O mercado de milho voltou a registrar recuperação nas cotações, impulsionado por fatores climáticos e pelo avanço das exportações ao longo de abril. Apesar disso, o ritmo de negociações no mercado físico ainda permanece lento em diversas regiões do país.
Segundo análise da TF Agroeconômica, a alta observada na B3 reflete a preocupação com o atraso no plantio da safrinha e a persistência de clima seco em importantes áreas produtoras.
Os contratos futuros encerraram o período em alta, com o vencimento maio/26 cotado a R$ 68,92, julho a R$ 69,67 e setembro a R$ 72,02, acompanhando o movimento de proteção por parte dos compradores.

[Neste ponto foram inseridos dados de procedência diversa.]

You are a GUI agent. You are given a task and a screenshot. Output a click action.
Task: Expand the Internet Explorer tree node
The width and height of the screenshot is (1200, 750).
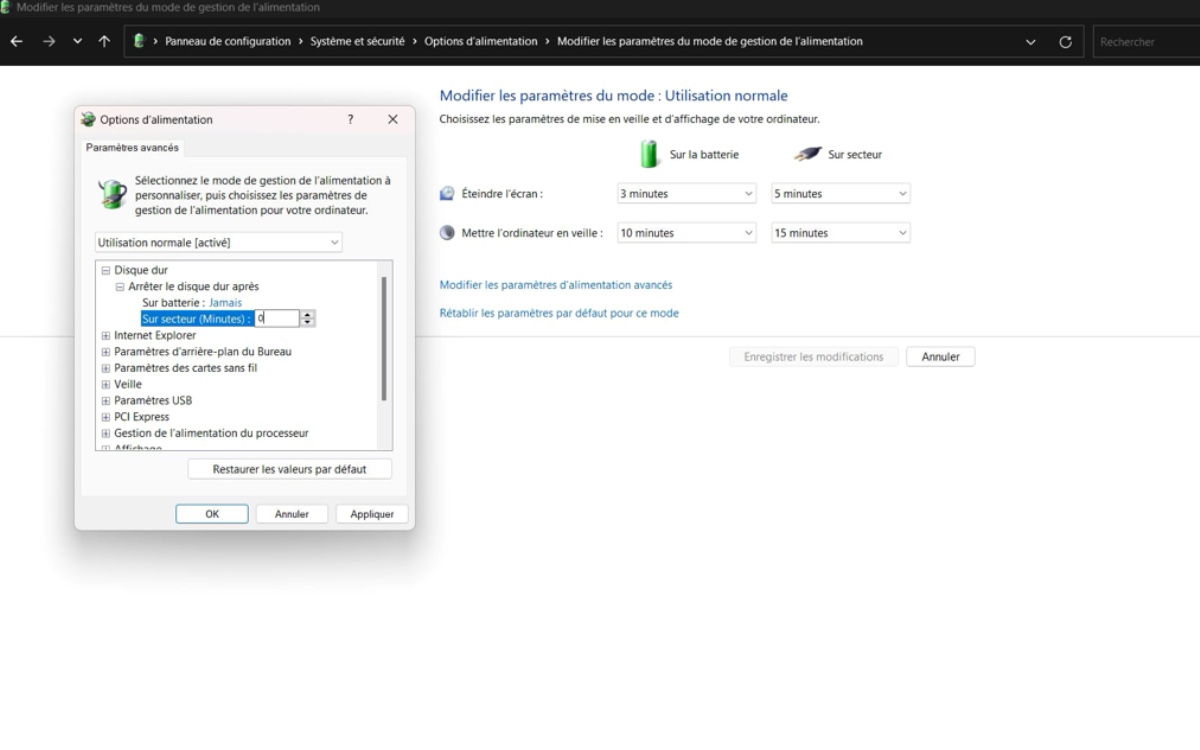(105, 336)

No cenário externo, o desempenho das exportações também contribuiu para a sustentação dos preços. Os embarques brasileiros somaram cerca de 443 mil toneladas em abril, volume bem superior ao registrado no mesmo período do ano anterior.
Mesmo com esse ambiente mais positivo na bolsa, o mercado físico segue com baixa liquidez. No Rio Grande do Sul, os preços variam entre R$ 56,00 e R$ 65,00 por saca, com negociações pontuais e compradores cautelosos.
Em Santa Catarina, o cenário é semelhante, com poucas negociações e divergência entre valores pedidos e ofertados. Já no Paraná, a expectativa de uma boa safrinha mantém a demanda seletiva, mesmo com o clima seco favorecendo a colheita.
No Mato Grosso do Sul, os preços mostram reação após quedas recentes, mas o mercado ainda enfrenta baixa fluidez. A oferta elevada e o dólar abaixo de R$ 5,00 seguem limitando avanços mais consistentes.
O cenário reforça um mercado dividido entre a recuperação nos contratos futuros e a cautela no físico, com o clima e a evolução da safrinha sendo determinantes para o comportamento dos preços nas próximas semanas.